Response to Illness
Filipino older adults tend to cope with illness with the help of family and friends, and by faith in God. A complete cure or even the slightest improvement in a malady or illness is viewed as a miracle. Filipino families greatly influence patients’ decisions about health care. Patients subjugate personal needs and tend to go along with the demands of a more authoritative family figure in order to maintain group harmony. Before seeking professional help, Filipino older adults tend to manage their illnesses by self-monitoring of symptoms, ascertaining possible causes, determining the severity and threat to functional capacity, and considering the financial and emotional burden to the family.
They may even resort to utilizing traditional home remedies such as alternative or complimentary means of treatment. They may discuss their concern with a trusted family member, friend, spiritual counselor or healer (Yeo, 1998).
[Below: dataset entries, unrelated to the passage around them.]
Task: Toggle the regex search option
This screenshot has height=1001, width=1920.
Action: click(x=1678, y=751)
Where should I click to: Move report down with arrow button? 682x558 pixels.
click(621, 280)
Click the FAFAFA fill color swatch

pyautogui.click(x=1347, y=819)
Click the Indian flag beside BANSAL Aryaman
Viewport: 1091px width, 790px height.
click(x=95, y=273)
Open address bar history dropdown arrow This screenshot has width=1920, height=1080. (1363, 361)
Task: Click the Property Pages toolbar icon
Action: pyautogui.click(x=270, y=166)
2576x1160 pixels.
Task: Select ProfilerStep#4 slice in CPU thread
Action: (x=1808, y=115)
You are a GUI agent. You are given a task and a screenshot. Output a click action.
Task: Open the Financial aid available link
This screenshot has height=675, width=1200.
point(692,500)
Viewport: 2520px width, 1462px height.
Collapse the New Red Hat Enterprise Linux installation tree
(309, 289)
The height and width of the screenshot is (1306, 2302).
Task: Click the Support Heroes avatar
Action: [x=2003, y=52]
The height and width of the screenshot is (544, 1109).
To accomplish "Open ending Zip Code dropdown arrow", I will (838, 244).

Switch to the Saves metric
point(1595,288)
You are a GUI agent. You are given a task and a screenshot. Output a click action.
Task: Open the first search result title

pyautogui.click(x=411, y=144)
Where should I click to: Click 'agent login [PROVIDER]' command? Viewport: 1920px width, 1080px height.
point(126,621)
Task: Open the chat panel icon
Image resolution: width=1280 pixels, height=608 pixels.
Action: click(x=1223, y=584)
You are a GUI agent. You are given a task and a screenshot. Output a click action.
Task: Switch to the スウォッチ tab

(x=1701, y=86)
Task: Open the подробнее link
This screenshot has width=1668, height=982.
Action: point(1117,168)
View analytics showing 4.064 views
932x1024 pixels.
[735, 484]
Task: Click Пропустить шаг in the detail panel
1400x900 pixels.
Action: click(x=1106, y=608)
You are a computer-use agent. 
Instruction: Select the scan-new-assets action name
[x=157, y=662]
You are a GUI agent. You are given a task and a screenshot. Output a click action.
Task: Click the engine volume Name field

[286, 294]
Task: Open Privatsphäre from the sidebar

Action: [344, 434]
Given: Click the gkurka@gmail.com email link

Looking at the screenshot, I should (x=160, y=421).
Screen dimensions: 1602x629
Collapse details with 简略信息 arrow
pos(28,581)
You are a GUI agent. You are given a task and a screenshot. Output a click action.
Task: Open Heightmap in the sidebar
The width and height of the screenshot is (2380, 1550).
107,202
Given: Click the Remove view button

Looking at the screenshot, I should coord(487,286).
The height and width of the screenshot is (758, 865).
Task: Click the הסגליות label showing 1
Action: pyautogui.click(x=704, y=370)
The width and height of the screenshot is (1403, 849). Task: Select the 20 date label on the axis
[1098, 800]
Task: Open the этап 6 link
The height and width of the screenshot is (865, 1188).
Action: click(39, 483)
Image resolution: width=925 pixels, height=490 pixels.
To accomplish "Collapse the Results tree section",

Seeking medical advice from family members or friends who are health professionals is also a common practice among Filipino older adults and their family members, especially if severe somatic symptoms arise (Anderson, 1983).
Coping Styles
Coping styles common among elderly Filipino Americans in times of illness or crisis include:
- Patience and Endurance (Tiyaga): the ability to tolerate uncertain situations
- Flexibility (Lakas ng Loob): being respectful and honest with oneself
- Humor (Tatawanan ang problema): the capacity to laugh at oneself in times of adversity
- Fatalistic Resignation (Bahala Na): the view that illness and suffering are the unavoidable and predestined will of God, in which the patient, family members and even the physician should not interfere
- Conceding to the wishes of the collective (Pakikisama) to maintain group harmony
Responses to Mental Illness
Indigenous traits common among elderly Filipino Americans when faced with illness related to mental conditions:
- Devastating shame (Hiya)
- Sensitivity to criticism (Amor Propio)
Common Perceptions of Filipinos about Mental Illness
- Unwillingness to accept having mental illness, which leads to the avoidance of needed mental health services due to fear of being ridiculed
- Involvement of other coping resources such as reliance on family and friends or indigenous healers, and dependence on religion which can diminish the need for mental health services
- Prioritizing of financial and environmental needs which preclude the need for mental health services
- Limited awareness of mental health services resulting in limiting access
- Difficulty in utilizing mental health services during usual hours because of the unavailability of working adult family members
- Mental illness connotes a weak spirit, and may be attributed to divine retribution as a consequence of personal and ancestral transgression
- Lack of culturally oriented mental health services
Though such coping mechanisms, perceptions and traits may help elderly Filipino Americans adjust initially to their illnesses, these tactics also pose barriers and impede implementation of necessary treatment intervention in a timely fashion.